▸ Aim a: Set down the stretch of the article on Special Counsel Scott Bloch from "Bloch and the" through "a Navy reservist.", word for word.

▸ Document extract:
By Elizabeth Williamson
Washington Post Staff Writer
Monday, April 30, 2007
When Special Counsel Scott J. Bloch put his obscure federal agency at the center of one of the furthest-reaching political investigations in the nation last week, it surprised many, but for different reasons than one might expect.
Bloch and the Office of Special Counsel aim to learn whether officials from Karl Rove on down used federal time and resources for Republican politicking, or pressured federal employees into doing the same. The team will also pursue allegations that David C. Iglesias was fired as U.S. attorney of New Mexico for his reluctance to undertake politically motivated cases and for absences related to his service as a Navy reservist.
Bloch has spent most of his tenure under investigation himself due to allegations of illegal personnel practices -- and he would be investigating the executive branch at the same time that it is investigating him. What's more, as a Bush appointee who once wrote that he "sold all my mutual funds when Clinton was elected," Bloch is not quite apolitical.
"There's no conflict of interest and no law to support a theory that I have a conflict of interest," he said in an interview. "It would be inappropriate for the White House to interfere with my independence, or suggest I cannot undertake investigations that pertain to matters inside the White House. . . . I have had those throughout my tenure."
Like the office he heads, Bloch is little-known in Washington. He is a lawyer who spent a decade at a Lawrence, Kan., firm before riding into town in 2001 to become deputy director of the Justice Department's office of faith-based initiatives. In 2004, Justice Clarence Thomas swore him in as special counsel.
As federal agencies go, the Office of Special Counsel is tiny, about 100 lawyers and investigators headquartered at 17th and M streets. The agency protects federal employees from illegal employment practices and whistle-blower retaliation, investigates claims of fraud and mismanagement and enforces the Hatch Act, which bans federal employees from politicking on Uncle Sam's dime. It is under this law that Bloch would pursue the White House probe.
He has not yet contacted the White House, but he has announced his intentions in the media. "We protect federal employees," he told CNN last week. "We protect the public from fraud and waste of resources, and that's what we do all day long, and this is another case."

▸ Aim b: Extract the lines of the listing from its beginning through the line containing "(x=198, y=496)", reproducing them verbatim and leaving out the pictures.

▸ Dataset:
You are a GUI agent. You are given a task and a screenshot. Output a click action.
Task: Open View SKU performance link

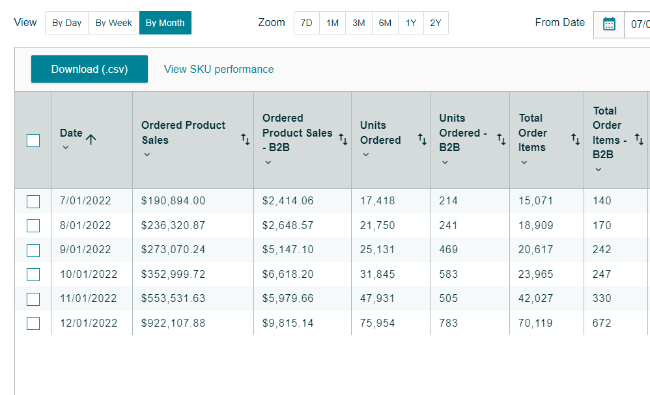click(x=219, y=69)
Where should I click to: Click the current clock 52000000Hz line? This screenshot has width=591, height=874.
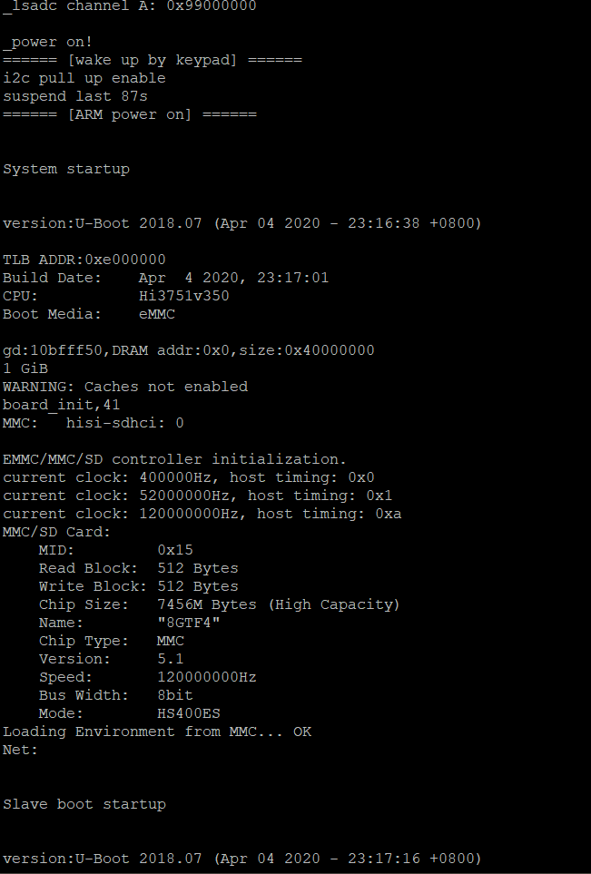(x=198, y=496)
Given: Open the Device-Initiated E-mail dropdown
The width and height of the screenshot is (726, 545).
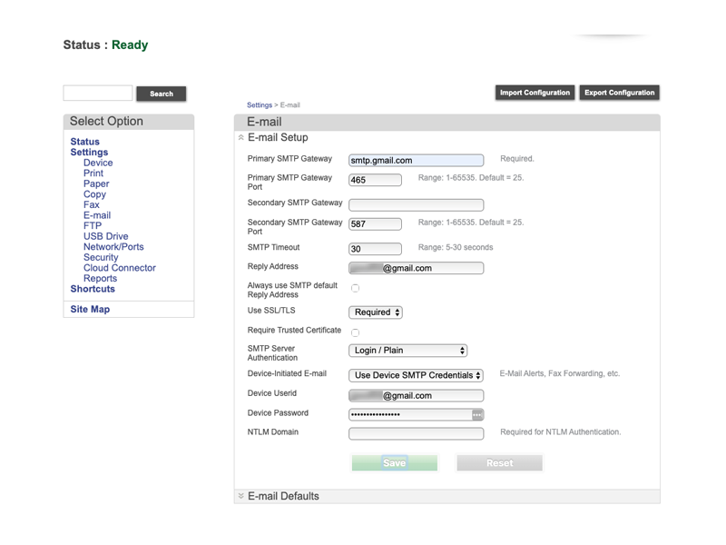Looking at the screenshot, I should pos(416,375).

▸ Written response a:
Bloch and the Office of Special Counsel aim to learn whether officials from Karl Rove on down used federal time and resources for Republican politicking, or pressured federal employees into doing the same. The team will also pursue allegations that David C. Iglesias was fired as U.S. attorney of New Mexico for his reluctance to undertake politically motivated cases and for absences related to his service as a Navy reservist.

▸ Written response b:
You are a GUI agent. You are given a task and a screenshot. Output a click action.
Task: Open View SKU performance link

click(x=219, y=69)
Where should I click to: Click the current clock 52000000Hz line? This screenshot has width=591, height=874.
(x=198, y=496)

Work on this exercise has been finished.